▸ INSTRUCTIONS TO FOLLOW
Can you put each line of the material below into a JSON list of strings, one string per line, leaving out the blank lines?

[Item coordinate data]
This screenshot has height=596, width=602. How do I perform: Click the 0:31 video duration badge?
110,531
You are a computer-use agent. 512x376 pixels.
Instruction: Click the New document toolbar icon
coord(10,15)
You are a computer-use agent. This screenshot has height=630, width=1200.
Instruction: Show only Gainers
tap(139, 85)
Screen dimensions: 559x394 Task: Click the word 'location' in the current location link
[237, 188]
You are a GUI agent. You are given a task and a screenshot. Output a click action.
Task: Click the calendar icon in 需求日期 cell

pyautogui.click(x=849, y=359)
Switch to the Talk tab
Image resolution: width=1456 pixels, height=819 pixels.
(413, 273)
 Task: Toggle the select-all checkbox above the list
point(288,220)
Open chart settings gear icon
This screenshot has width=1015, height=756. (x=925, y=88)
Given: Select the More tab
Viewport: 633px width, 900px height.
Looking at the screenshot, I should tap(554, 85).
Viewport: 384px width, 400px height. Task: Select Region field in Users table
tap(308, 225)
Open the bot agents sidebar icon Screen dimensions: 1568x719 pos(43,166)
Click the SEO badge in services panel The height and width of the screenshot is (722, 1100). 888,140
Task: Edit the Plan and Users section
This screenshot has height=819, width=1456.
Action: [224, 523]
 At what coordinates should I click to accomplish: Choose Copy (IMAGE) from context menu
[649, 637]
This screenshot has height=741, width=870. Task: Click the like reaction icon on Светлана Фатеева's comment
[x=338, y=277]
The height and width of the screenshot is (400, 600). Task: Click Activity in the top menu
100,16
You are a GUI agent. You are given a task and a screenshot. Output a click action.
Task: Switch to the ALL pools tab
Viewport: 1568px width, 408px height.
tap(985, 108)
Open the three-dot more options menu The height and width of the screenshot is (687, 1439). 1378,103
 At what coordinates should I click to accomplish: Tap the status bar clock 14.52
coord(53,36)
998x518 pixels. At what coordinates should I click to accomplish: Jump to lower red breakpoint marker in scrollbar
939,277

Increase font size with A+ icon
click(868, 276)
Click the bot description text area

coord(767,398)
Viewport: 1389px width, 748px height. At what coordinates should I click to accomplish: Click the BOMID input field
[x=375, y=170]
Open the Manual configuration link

▸ ANSWER TO THE EXERCISE
[
  "This screenshot has height=596, width=602. How do I perform: Click the 0:31 video duration badge?",
  "110,531",
  "You are a computer-use agent. 512x376 pixels.",
  "Instruction: Click the New document toolbar icon",
  "coord(10,15)",
  "You are a computer-use agent. This screenshot has height=630, width=1200.",
  "Instruction: Show only Gainers",
  "tap(139, 85)",
  "Screen dimensions: 559x394 Task: Click the word 'location' in the current location link",
  "[237, 188]",
  "You are a GUI agent. You are given a task and a screenshot. Output a click action.",
  "Task: Click the calendar icon in 需求日期 cell",
  "pyautogui.click(x=849, y=359)",
  "Switch to the Talk tab",
  "Image resolution: width=1456 pixels, height=819 pixels.",
  "(413, 273)",
  " Task: Toggle the select-all checkbox above the list",
  "point(288,220)",
  "Open chart settings gear icon",
  "This screenshot has width=1015, height=756. (x=925, y=88)",
  "Given: Select the More tab",
  "Viewport: 633px width, 900px height.",
  "Looking at the screenshot, I should tap(554, 85).",
  "Viewport: 384px width, 400px height. Task: Select Region field in Users table",
  "tap(308, 225)",
  "Open the bot agents sidebar icon Screen dimensions: 1568x719 pos(43,166)",
  "Click the SEO badge in services panel The height and width of the screenshot is (722, 1100). 888,140",
  "Task: Edit the Plan and Users section",
  "This screenshot has height=819, width=1456.",
  "Action: [224, 523]",
  " At what coordinates should I click to accomplish: Choose Copy (IMAGE) from context menu",
  "[649, 637]",
  "This screenshot has height=741, width=870. Task: Click the like reaction icon on Светлана Фатеева's comment",
  "[x=338, y=277]",
  "The height and width of the screenshot is (400, 600). Task: Click Activity in the top menu",
  "100,16",
  "You are a GUI agent. You are given a task and a screenshot. Output a click action.",
  "Task: Switch to the ALL pools tab",
  "Viewport: 1568px width, 408px height.",
  "tap(985, 108)",
  "Open the three-dot more options menu The height and width of the screenshot is (687, 1439). 1378,103",
  " At what coordinates should I click to accomplish: Tap the status bar clock 14.52",
  "coord(53,36)",
  "998x518 pixels. At what coordinates should I click to accomplish: Jump to lower red breakpoint marker in scrollbar",
  "939,277",
  "Increase font size with A+ icon",
  "click(868, 276)",
  "Click the bot description text area",
  "coord(767,398)",
  "Viewport: 1389px width, 748px height. At what coordinates should I click to accomplish: Click the BOMID input field",
  "[x=375, y=170]",
  "Open the Manual configuration link"
]